School of Communication and the Arts


Master of Fine Arts in Graphic Design (MFA)


Joseph Wright


diet culture, adolescents, anti-diet, communication


Art and Design


Every day, an adolescent is exposed to hundreds of outlets telling them their bodies are not good enough. With each one of these exposures, it does not take long before the young person starts to believe they are not enough. By incorporating anti-diet messaging into a young person’s everyday life, they are more likely to respond to harmful messaging with critical thinking, leading to healthier adolescents. Anti-diet “means standing against [our current] oppressive system, in all its sneaky, shape-shifting forms” (Harrison). Research shows that adolescents have little to no information provided to them on a daily basis that will help them navigate the world of diet culture. Social media has set an unrealistic standard for both adolescents and adults. These standards are likely to lead to mental and physical health issues, such as disordered eating. When it comes to anti-diet, having parents/guardians involved creates an environment of success. There are several ways to help an adolescent cope with self-esteem and diet culture.
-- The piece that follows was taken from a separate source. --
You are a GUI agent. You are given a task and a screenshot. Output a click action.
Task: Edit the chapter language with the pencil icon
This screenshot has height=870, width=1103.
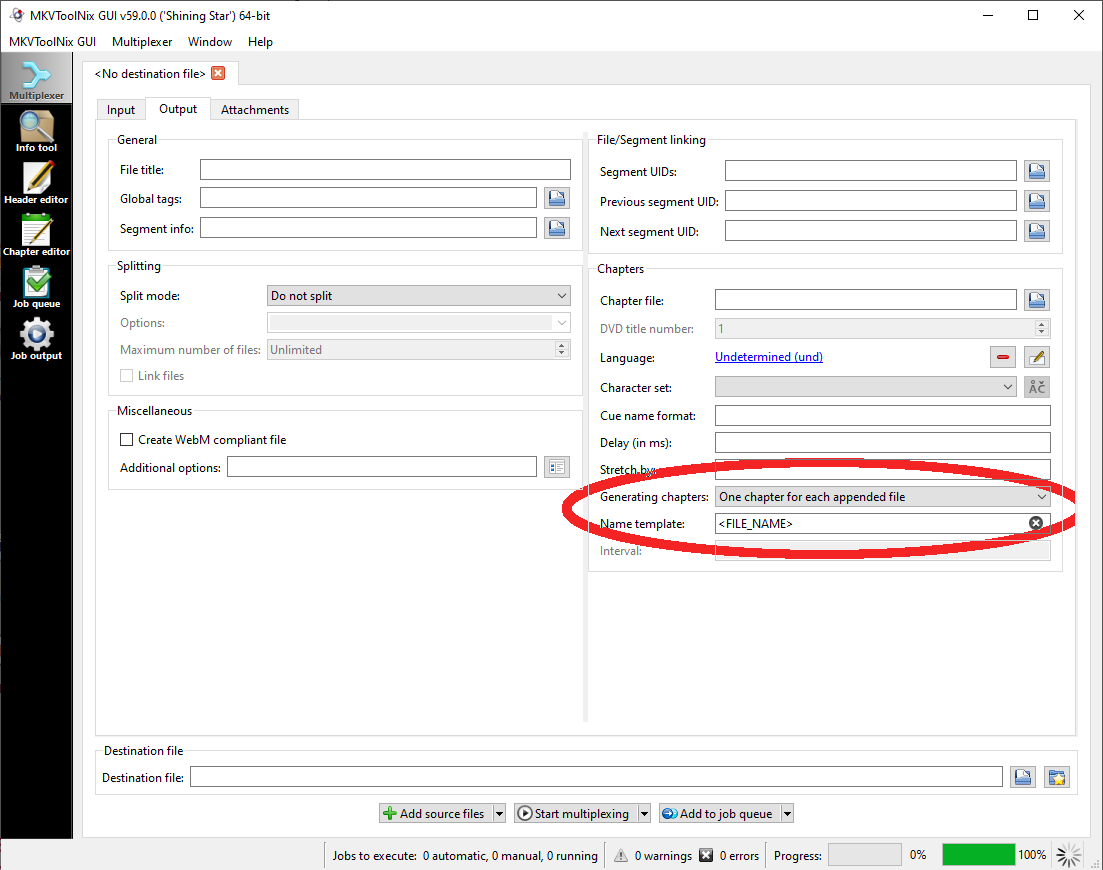click(x=1036, y=357)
With changes to how the subject is approached, negative issues can be averted. With the everyday use of social media, it is crucial to incorporate voices that combat the negative information adolescents are exposed to. By providing a young person a safe place to ask questions as well as having peers and guardians who can help them, there is a better chance that the negative messaging will be replaced with a positive message. Communication between guardians and adolescents needs to improve by focusing on helping the young person shift their mindset around diet and body image. By implementing anti-diet messaging into an adolescent’s daily life, a young person has a better chance of combating diet culture messaging.